Für moderne Games eher ungeeignet schätze ich. War der Pc gebraucht oder neu? Wieviel hast du bezahlt?


----------



## Peter23 (5. Januar 2014)

Zu Fallout gibt es eine Demo, runterlasen und testen.


----------



## Worrel (5. Januar 2014)

GruenhinterdenOhren schrieb:


> Im Grunde wollte ich wissen ob ich mit meinem Intel(R) Pentium(R) CPU 987 @ 1.50Ghz 1.50 Prozessor ...


 Laut den Systemanforderungen brauchst du mindestens einen DualCore (Zweikern) Prozessor mit 2.0 GHz für das Fallout Spiel.

Mit 1,5 GHz ist bei aktuellen Spielen nicht viel zu holen, die CPUs aktueller Spiele PCs liegen bei 3 - 4 GHz


----------



## Eol_Ruin (5. Januar 2014)

Worrel schrieb:


> Laut den Systemanforderungen brauchst du mindestens einen DualCore (Zweikern) Prozessor mit 2.0 GHz für das Fallout Spiel.
> 
> Mit 1,5 GHz ist bei aktuellen Spielen nicht viel zu holen, die CPUs aktueller Spiele PCs liegen bei 3 - 4 GHz


 
Ich schätze mal es handelt sich nicht um einen "*alten*" *Einkern-Pentium *mit 1.5GHz 
Denn es gab weder einen Pentium (1) mit 1,5GHz noch hatte eine Pentium 64Bit Support.
Auch gabs zu Pentium Zeiten keine Boards bei denen 4GB RAM möglich war 

Deswegen die Bitte an den Thread-Ersteller *GENAUE Angaben zum System* zu machen.

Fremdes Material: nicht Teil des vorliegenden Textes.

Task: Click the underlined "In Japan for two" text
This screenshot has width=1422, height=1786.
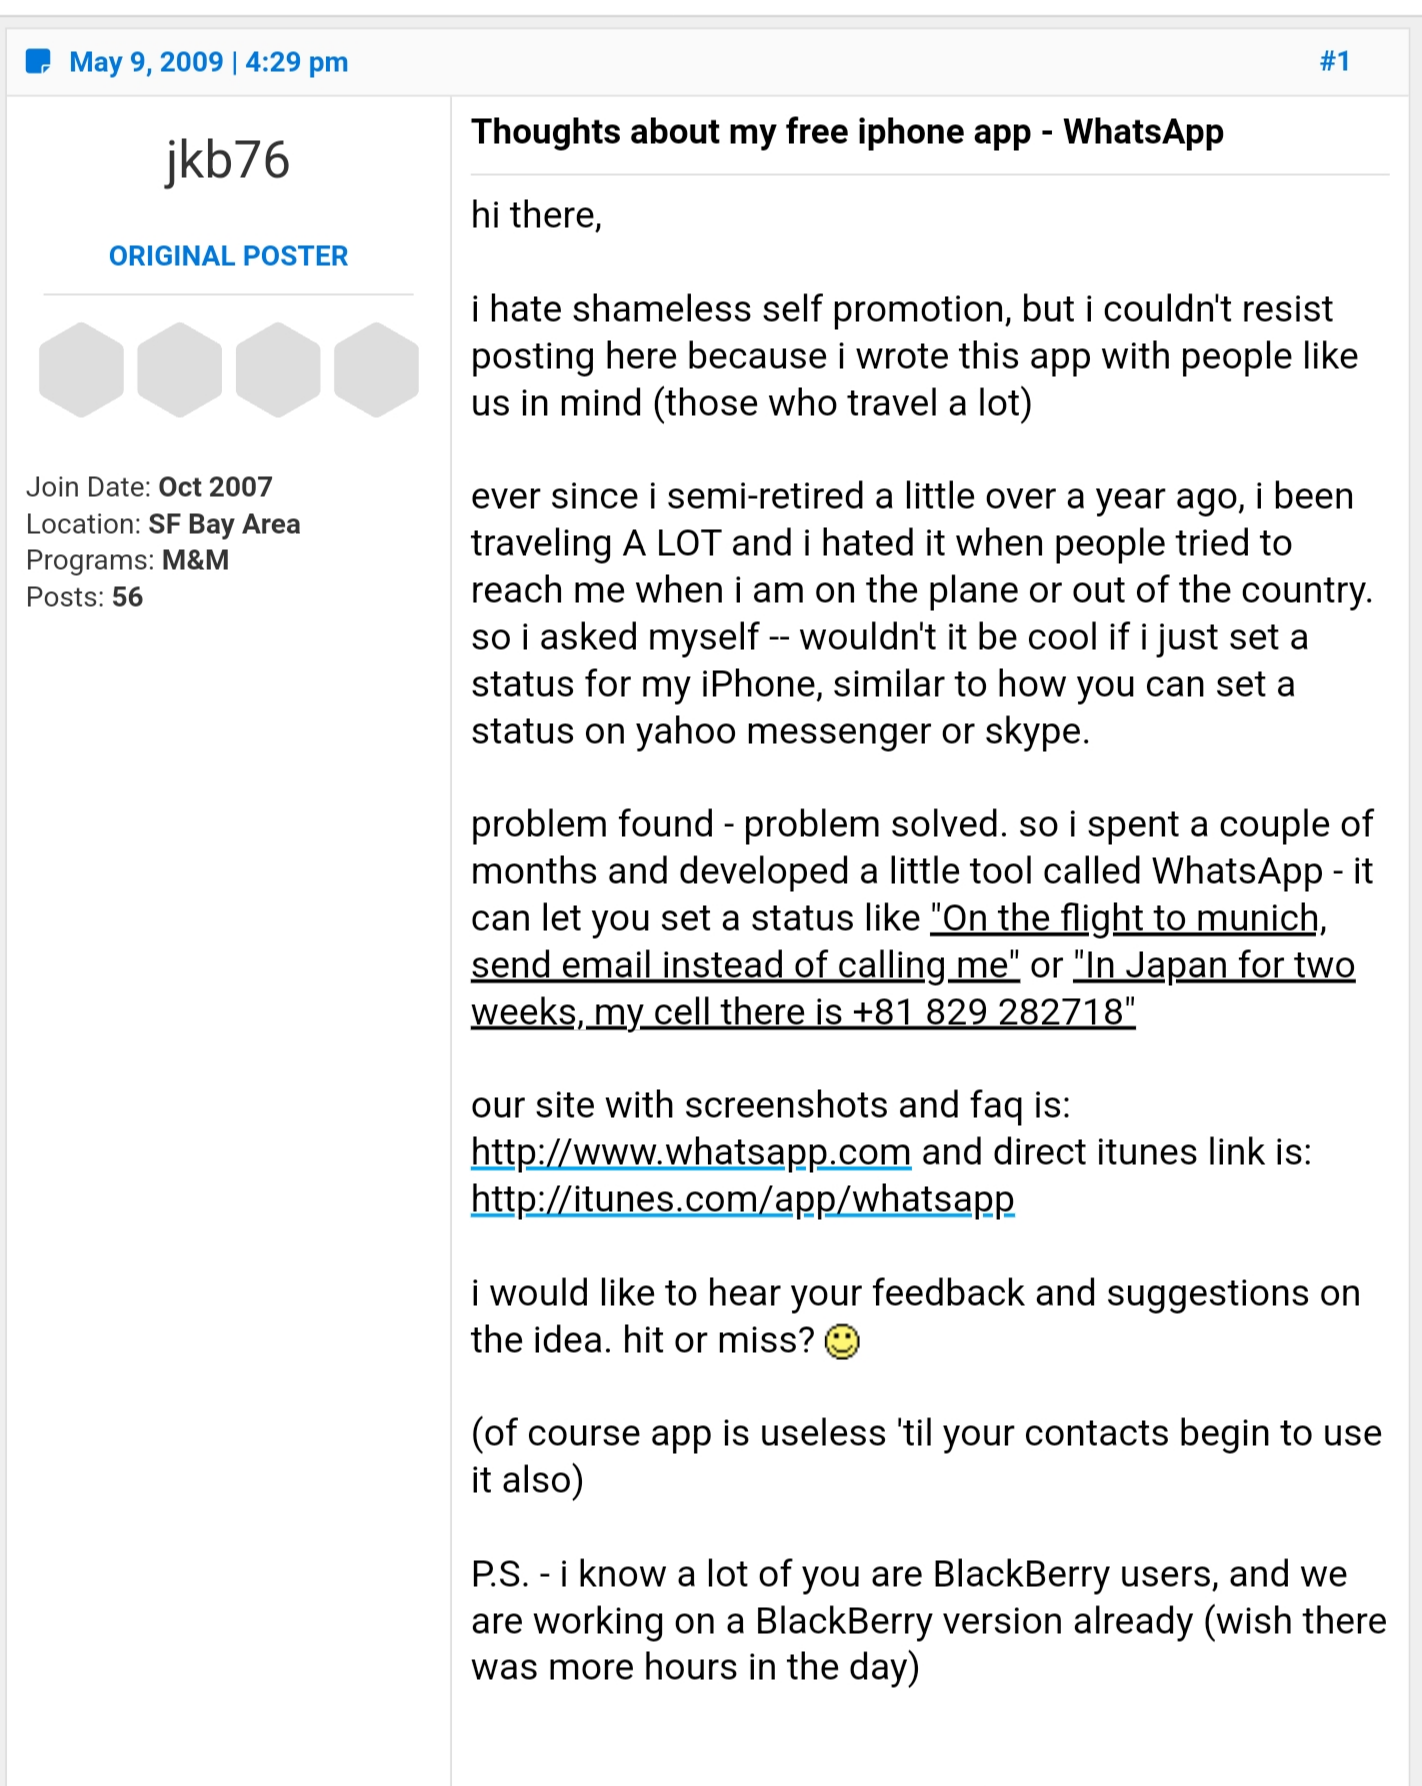Action: pos(1214,965)
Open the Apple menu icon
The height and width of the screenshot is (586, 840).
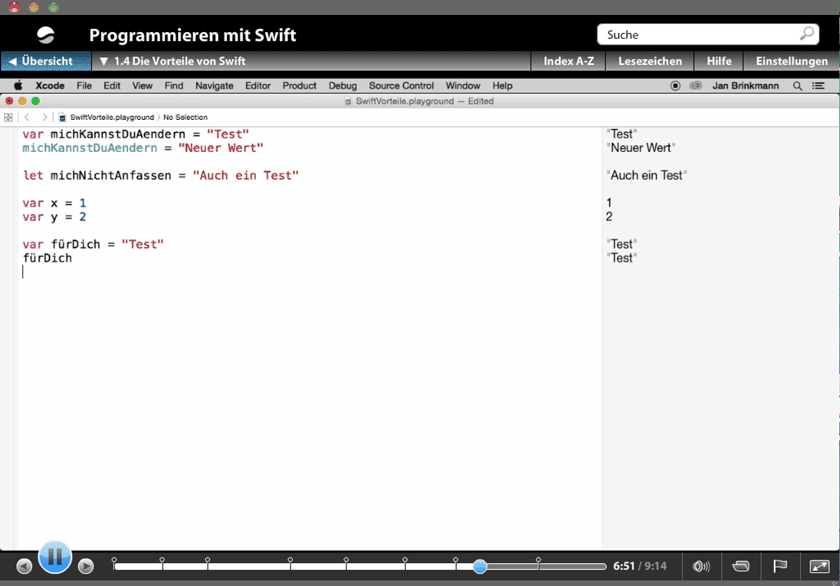[x=15, y=85]
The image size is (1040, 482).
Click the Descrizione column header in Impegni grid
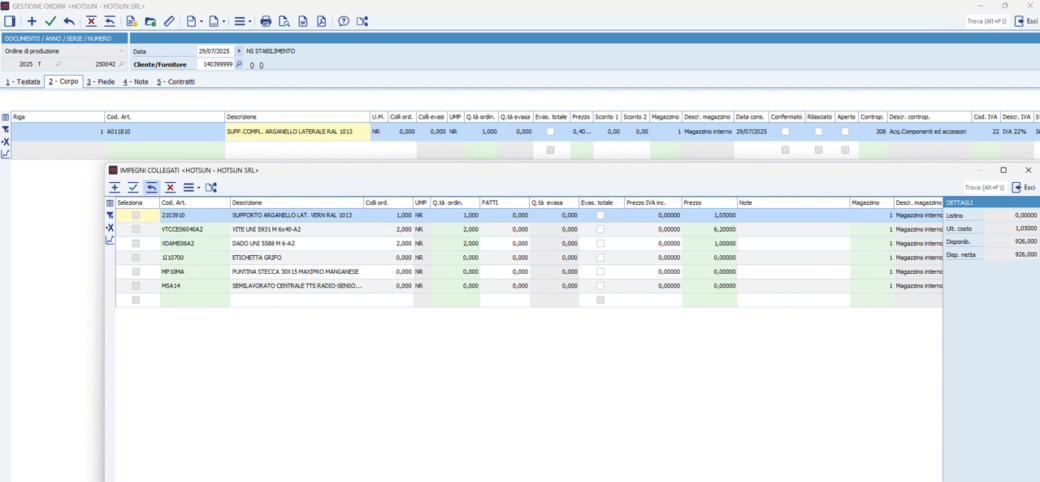[295, 203]
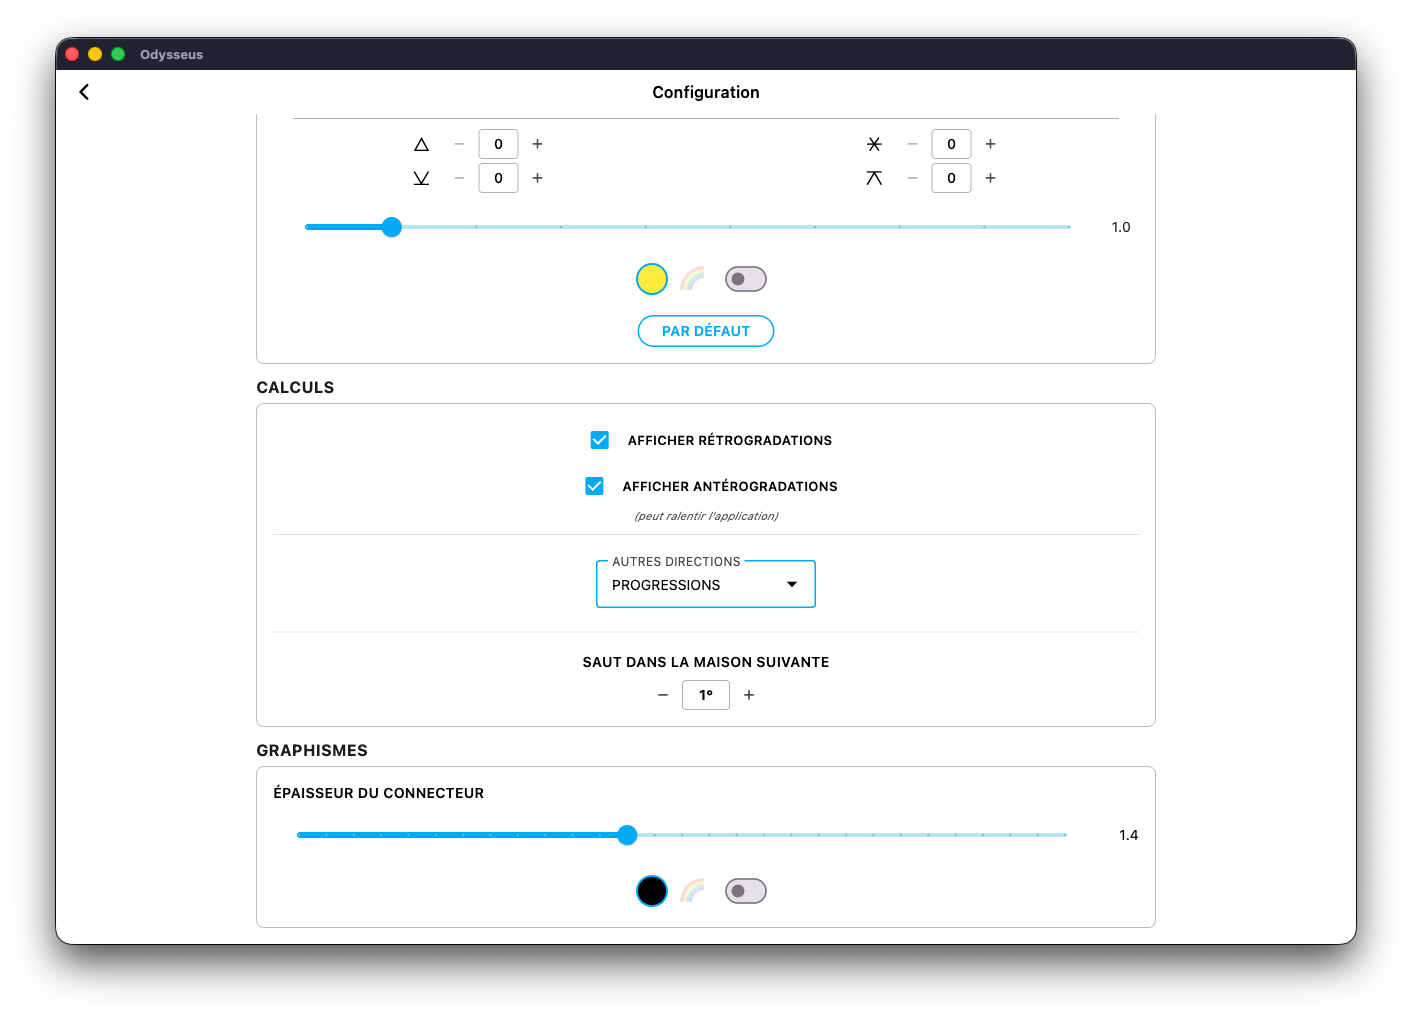The height and width of the screenshot is (1018, 1412).
Task: Enable the toggle in the Graphismes section
Action: click(x=746, y=891)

Ich schätze mal es handelt sich um ein *Notebook *mit *Dual-Core Pentium* der *900er* Reihe. 
Wenn ja - diese Notebooks gibts ja (fast?) nur mit intergrierter *HD 2000 Grafik* - was für "flüssiges" *Fallout New Vegas* *nicht geeignet wäre.*


----------



## GruenhinterdenOhren (5. Januar 2014)

Möchte auch kein Battlefield oder so zocken und zur grafikkarte: Wo kann ich das einsehen?
Ist ein Sony Vaio und kam bei Saturn 499€ neu nartürlich

Also den rechner, den ich bei aldi vor 3 jahren mal gekauft habe von medion, spielt fallout auch einwandfrei und der hat schon ne menge scheiße drauf


----------



## Herbboy (5. Januar 2014)

Also, bei nem Sony-Lapaop (ist doch ein Laptop, oder?) für 500€ fürchte ich, dass auch der Grafikchip nicht reichen wird, selbst wenn die CPU stark genug wäre. Welches Modell hast Du denn genau? 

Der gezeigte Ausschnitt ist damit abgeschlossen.